_Goal_: Reproduce the data from the line containing "Task: Tap the heading TUSSENVORM 1" up to and including the line containing "Action: click(x=199, y=569)", decreasing every coordinate in the answers by 139 and omitting the pictures.

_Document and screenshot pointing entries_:
•••
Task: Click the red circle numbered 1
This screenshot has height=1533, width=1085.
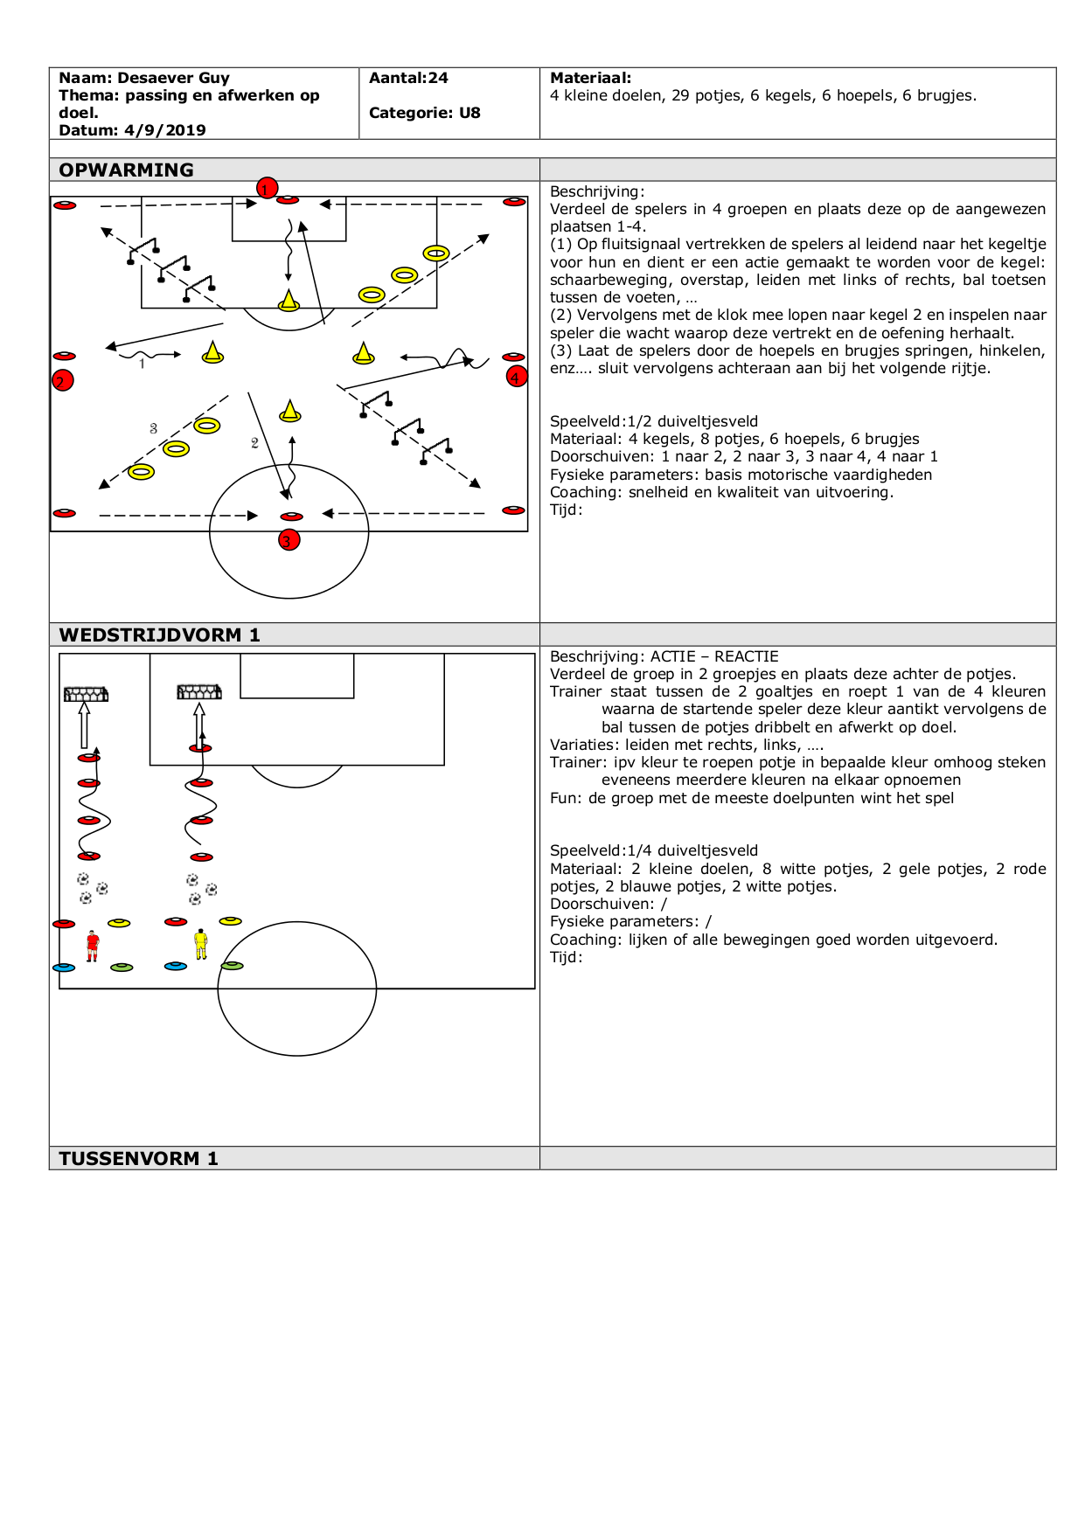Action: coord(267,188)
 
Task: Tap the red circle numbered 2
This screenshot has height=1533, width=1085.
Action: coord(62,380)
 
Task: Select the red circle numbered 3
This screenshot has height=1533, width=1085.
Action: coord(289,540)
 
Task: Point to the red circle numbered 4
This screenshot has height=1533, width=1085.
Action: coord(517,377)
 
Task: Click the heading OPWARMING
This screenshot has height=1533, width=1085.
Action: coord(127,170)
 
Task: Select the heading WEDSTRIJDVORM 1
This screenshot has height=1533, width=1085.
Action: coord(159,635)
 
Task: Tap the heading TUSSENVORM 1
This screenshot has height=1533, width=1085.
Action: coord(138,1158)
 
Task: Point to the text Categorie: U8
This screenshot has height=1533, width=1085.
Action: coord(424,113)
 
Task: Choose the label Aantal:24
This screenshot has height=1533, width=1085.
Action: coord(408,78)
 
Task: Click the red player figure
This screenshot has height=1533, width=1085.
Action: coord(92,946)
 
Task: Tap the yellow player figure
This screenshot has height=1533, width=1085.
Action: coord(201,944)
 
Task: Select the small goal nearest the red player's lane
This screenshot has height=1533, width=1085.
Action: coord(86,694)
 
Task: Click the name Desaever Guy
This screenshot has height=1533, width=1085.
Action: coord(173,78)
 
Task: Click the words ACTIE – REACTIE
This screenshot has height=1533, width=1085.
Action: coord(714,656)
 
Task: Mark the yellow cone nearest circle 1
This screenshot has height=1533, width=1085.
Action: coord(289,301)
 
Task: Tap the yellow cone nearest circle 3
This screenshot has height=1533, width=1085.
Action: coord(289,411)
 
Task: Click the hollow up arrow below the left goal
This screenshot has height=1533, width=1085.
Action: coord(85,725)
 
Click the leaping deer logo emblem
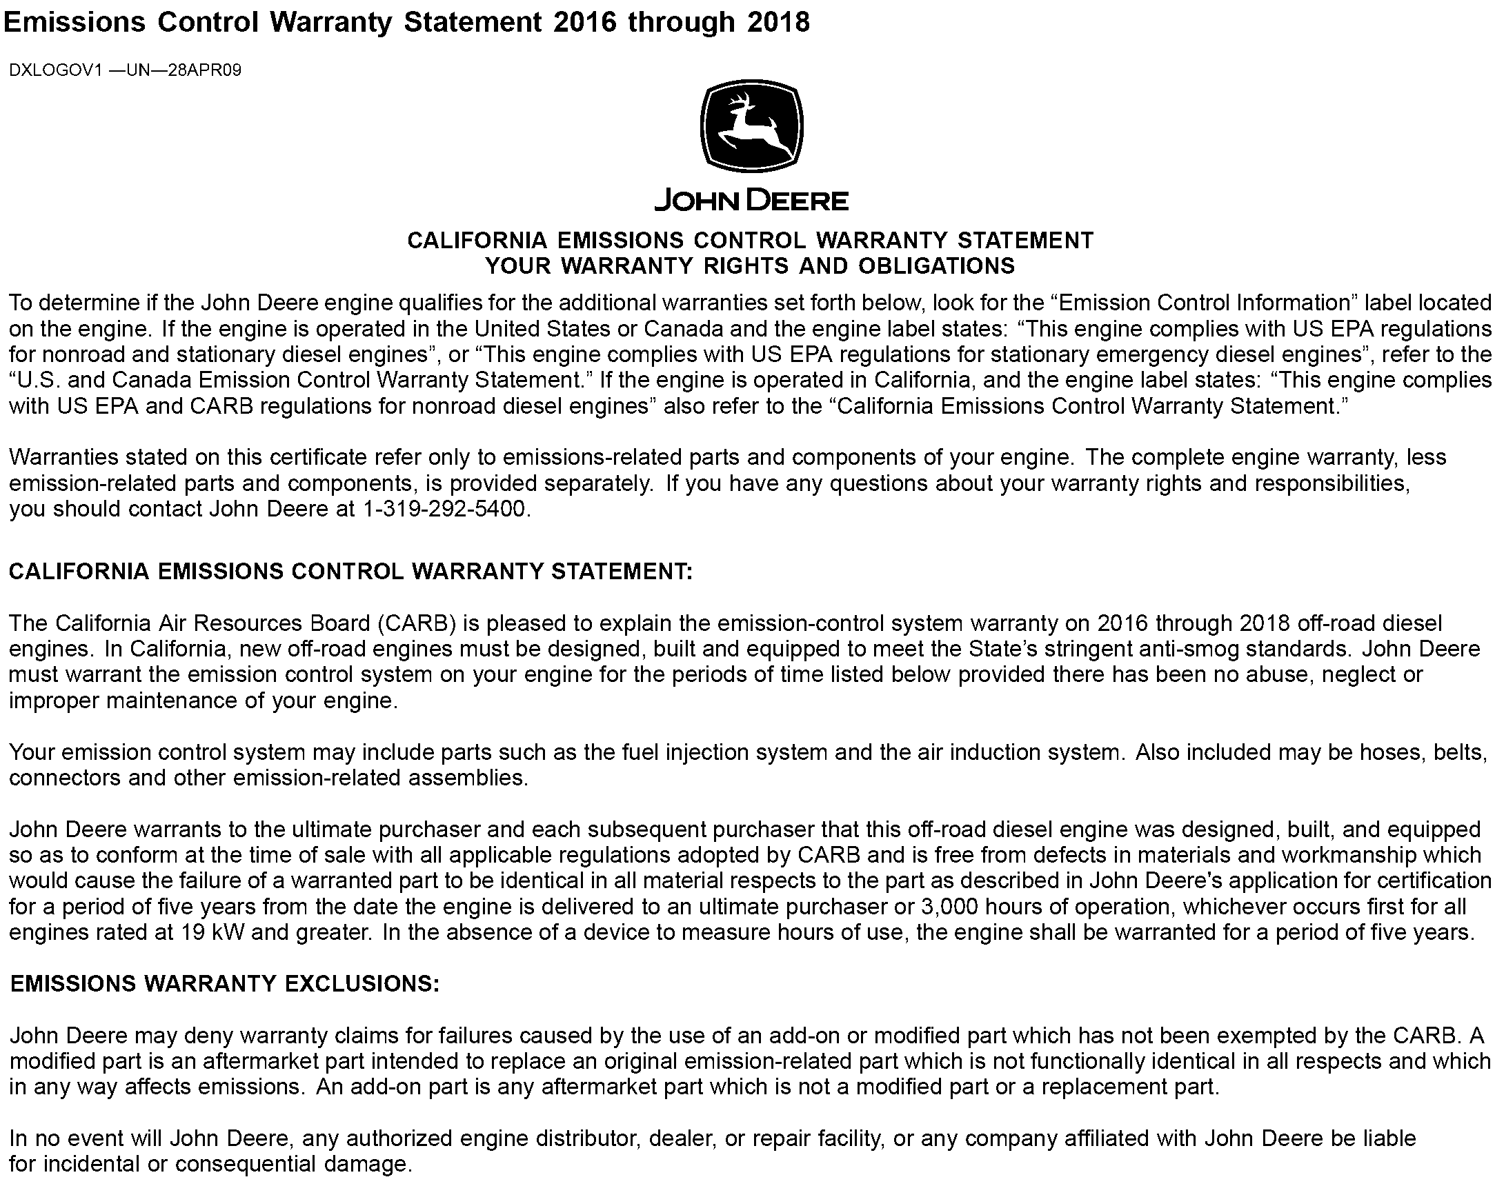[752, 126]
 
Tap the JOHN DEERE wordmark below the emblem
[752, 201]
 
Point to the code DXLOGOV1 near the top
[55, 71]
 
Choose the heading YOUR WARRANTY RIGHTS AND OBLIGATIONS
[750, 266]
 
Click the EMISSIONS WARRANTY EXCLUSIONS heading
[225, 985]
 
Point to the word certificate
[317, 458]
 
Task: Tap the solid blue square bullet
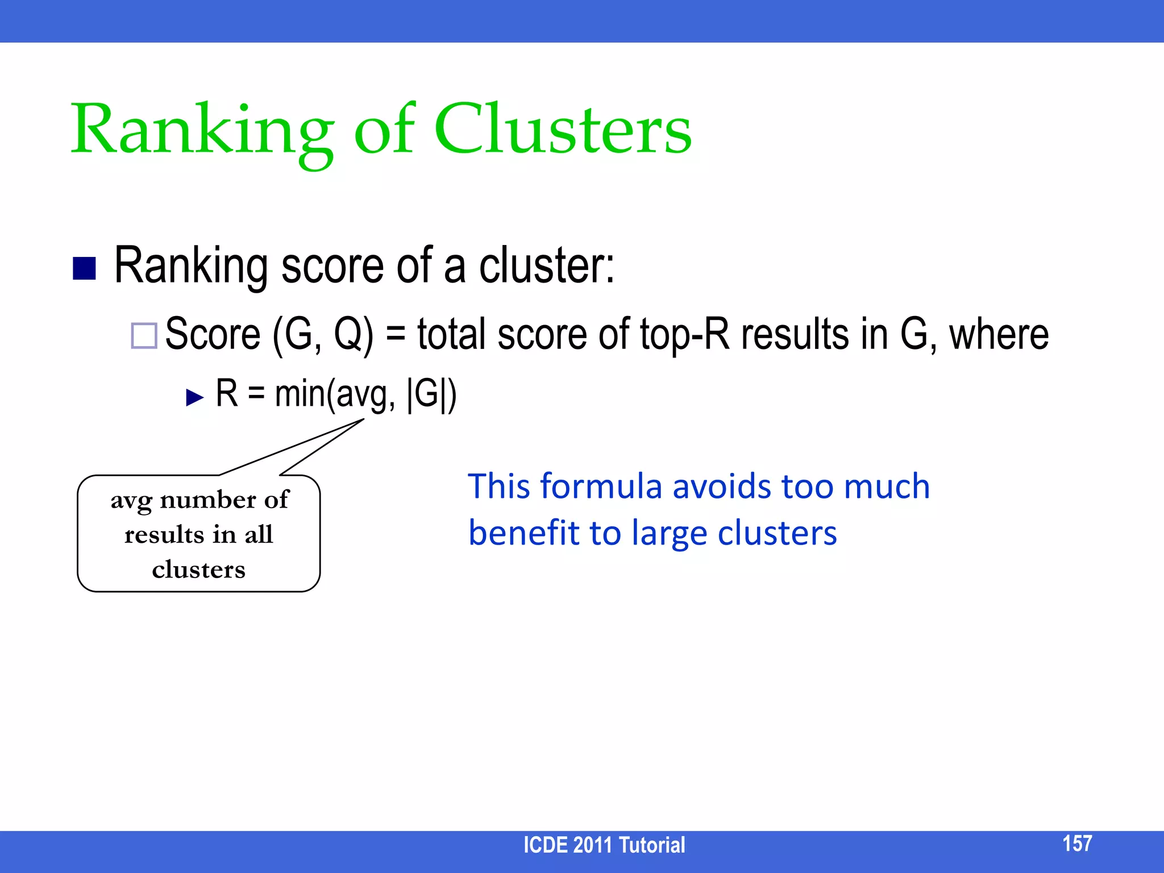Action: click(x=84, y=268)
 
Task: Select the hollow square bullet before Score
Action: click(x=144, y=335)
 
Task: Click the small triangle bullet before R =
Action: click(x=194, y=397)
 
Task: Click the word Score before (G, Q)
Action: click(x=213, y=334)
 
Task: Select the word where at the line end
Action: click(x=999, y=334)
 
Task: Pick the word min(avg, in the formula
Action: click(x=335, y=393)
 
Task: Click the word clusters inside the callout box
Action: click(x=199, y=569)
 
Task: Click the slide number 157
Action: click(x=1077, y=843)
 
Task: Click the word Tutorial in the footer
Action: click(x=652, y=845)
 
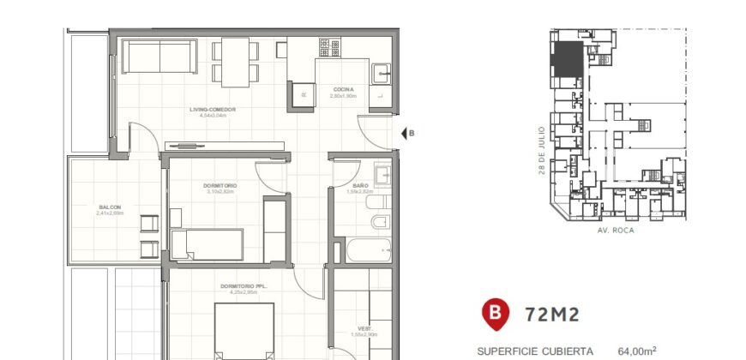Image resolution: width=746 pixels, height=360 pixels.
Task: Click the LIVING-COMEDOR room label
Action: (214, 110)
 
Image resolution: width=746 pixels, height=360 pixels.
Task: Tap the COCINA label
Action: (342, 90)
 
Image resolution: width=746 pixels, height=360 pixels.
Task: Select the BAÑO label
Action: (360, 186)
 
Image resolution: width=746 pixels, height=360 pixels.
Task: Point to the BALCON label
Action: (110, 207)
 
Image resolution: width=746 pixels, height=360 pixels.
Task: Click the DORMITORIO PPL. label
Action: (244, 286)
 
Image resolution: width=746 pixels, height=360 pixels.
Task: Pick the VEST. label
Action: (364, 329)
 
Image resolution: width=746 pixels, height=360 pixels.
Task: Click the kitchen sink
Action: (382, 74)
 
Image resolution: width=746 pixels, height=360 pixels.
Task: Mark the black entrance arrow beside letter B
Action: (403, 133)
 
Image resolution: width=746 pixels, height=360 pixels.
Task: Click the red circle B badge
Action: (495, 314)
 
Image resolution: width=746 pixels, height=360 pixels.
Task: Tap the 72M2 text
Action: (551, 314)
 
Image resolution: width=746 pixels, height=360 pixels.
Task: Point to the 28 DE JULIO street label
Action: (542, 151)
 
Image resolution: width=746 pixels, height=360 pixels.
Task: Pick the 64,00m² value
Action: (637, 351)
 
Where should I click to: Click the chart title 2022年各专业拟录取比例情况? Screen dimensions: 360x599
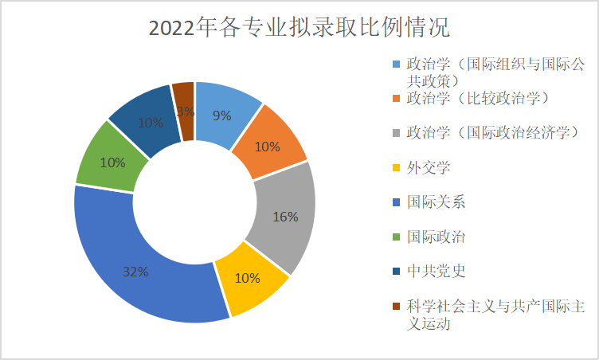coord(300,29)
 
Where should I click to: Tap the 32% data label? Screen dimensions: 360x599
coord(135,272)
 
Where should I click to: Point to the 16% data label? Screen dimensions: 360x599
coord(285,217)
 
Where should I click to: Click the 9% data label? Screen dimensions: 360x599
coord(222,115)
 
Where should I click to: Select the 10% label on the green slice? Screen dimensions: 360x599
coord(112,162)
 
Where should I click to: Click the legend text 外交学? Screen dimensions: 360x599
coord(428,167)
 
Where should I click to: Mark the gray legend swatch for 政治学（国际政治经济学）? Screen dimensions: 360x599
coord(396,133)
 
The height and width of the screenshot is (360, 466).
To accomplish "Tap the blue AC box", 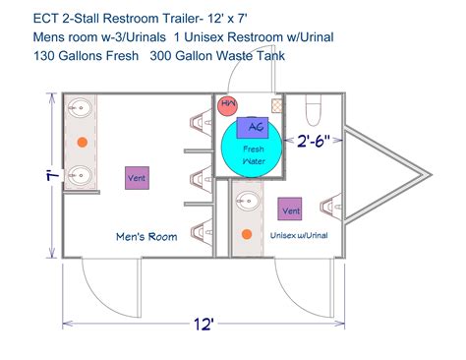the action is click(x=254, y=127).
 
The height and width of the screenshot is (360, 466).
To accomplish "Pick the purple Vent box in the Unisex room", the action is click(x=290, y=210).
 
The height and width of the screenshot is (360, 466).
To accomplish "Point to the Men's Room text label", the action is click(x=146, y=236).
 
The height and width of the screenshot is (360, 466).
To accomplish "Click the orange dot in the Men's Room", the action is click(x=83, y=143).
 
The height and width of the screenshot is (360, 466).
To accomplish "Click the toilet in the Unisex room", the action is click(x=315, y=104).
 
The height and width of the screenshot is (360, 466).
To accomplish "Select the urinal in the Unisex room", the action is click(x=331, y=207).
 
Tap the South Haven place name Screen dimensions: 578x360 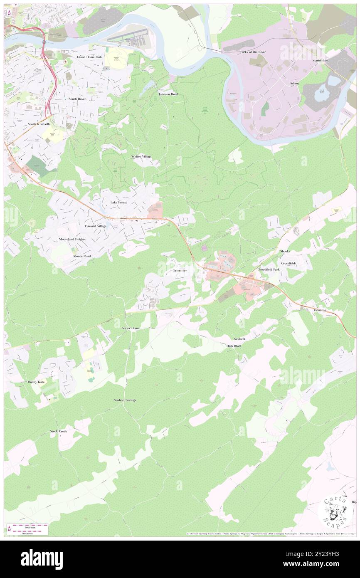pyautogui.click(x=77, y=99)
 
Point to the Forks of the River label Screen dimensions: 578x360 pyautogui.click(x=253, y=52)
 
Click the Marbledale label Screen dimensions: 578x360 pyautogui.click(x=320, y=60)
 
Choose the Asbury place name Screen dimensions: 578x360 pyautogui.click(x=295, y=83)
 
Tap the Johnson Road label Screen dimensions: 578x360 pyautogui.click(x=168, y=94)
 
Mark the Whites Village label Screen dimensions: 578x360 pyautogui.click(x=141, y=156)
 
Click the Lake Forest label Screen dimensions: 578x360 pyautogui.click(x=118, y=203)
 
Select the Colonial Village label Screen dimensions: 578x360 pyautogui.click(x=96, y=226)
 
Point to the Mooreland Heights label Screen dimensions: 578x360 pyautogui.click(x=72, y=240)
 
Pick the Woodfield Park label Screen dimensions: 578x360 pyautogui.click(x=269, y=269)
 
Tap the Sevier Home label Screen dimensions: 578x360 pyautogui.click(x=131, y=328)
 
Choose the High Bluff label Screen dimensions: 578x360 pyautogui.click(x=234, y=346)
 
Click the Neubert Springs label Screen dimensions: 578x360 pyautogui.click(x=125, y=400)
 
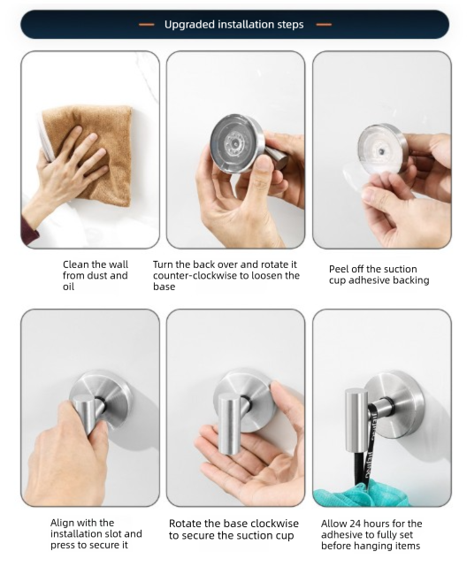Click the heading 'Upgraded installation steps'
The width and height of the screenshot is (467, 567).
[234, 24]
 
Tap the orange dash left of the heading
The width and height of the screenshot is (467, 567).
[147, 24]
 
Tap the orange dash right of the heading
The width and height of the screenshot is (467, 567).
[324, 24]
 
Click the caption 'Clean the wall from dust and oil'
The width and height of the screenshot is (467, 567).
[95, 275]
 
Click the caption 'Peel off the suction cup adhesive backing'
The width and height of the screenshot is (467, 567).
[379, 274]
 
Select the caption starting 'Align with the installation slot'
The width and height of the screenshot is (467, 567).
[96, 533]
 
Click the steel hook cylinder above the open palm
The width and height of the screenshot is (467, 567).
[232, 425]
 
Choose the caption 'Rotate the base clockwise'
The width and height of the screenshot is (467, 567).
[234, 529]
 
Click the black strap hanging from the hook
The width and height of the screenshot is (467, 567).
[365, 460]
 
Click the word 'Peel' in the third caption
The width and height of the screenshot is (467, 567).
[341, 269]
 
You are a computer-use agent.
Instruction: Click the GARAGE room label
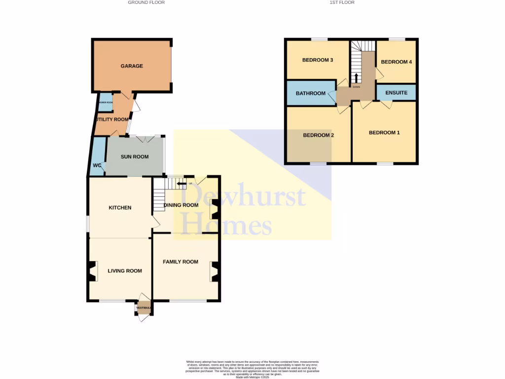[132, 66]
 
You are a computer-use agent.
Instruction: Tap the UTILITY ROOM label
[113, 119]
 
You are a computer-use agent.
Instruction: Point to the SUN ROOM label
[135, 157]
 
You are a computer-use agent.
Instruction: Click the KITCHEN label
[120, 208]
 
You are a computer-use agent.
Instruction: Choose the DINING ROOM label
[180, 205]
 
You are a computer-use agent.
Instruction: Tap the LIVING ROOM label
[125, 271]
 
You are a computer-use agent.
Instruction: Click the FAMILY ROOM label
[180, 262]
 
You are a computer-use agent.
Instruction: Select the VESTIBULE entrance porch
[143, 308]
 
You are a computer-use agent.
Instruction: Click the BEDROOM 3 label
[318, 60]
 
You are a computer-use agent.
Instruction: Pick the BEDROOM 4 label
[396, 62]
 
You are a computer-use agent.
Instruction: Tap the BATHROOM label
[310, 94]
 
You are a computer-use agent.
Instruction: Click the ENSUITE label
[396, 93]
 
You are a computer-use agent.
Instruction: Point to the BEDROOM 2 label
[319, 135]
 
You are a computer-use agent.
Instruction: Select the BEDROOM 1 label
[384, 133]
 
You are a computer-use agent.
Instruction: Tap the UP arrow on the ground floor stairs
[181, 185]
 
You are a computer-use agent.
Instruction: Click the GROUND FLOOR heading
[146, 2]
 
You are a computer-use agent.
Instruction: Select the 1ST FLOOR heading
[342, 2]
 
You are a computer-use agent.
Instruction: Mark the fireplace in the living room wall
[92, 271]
•••
_Exercise result_:
Task: Tap the heading TUSSENVORM 1
This screenshot has height=1533, width=1085.
Action: coord(-1,1019)
 
Task: Point to the text Categorie: U8
This screenshot has height=1533, width=1085.
Action: coord(285,-26)
 
Task: Choose the label Aantal:24
This screenshot has height=1533, width=1085.
Action: coord(269,-61)
 
Task: Click the red player figure
This screenshot has height=1533, width=1085.
Action: coord(-47,807)
 
Task: Tap the yellow player figure
This screenshot has height=1533, width=1085.
Action: coord(62,805)
 
Task: Select the small goal nearest the red player's lane
This screenshot has height=1533, width=1085.
Action: coord(-53,555)
 
Task: Click the name Desaever Guy
This screenshot has height=1533, width=1085.
Action: coord(34,-61)
 
Task: Click the words ACTIE – REACTIE
This screenshot has height=1533, width=1085.
Action: coord(575,517)
 
Task: Mark the yellow cone nearest circle 1
This screenshot has height=1533, width=1085.
Action: coord(150,162)
 
Task: Tap the yellow cone nearest circle 3
This screenshot has height=1533, width=1085.
Action: coord(150,272)
 
Task: Click the hollow up arrow below the left goal
This screenshot has height=1533, width=1085.
Action: coord(-54,586)
 
Click the leaping deer logo emblem
[613, -13]
 
Tap the JOHN DEERE wordmark below the emblem
[613, 62]
 
Point to the code DXLOGOV1 near the top
[-84, -68]
 
Choose the heading YOUR WARRANTY RIGHTS AND OBLIGATIONS
[611, 127]
 
Click the EMISSIONS WARRANTY EXCLUSIONS heading
[86, 846]
 
Point to the word certificate
[178, 319]
 
Task: Tap the solid blue square bullet
Action: click(x=-55, y=129)
 
Task: Select the hollow square bullet before Score
Action: click(x=5, y=196)
 
Task: Click the small triangle bullet before R =
Action: click(x=55, y=258)
 
Task: Click the word Score before (G, Q)
Action: click(x=74, y=195)
 
Task: Select the word where at the line end
Action: click(x=860, y=195)
 
Task: Pick the word min(avg, in the formula
Action: click(x=196, y=254)
 
Task: Click the word clusters inside the callout box
Action: click(x=60, y=430)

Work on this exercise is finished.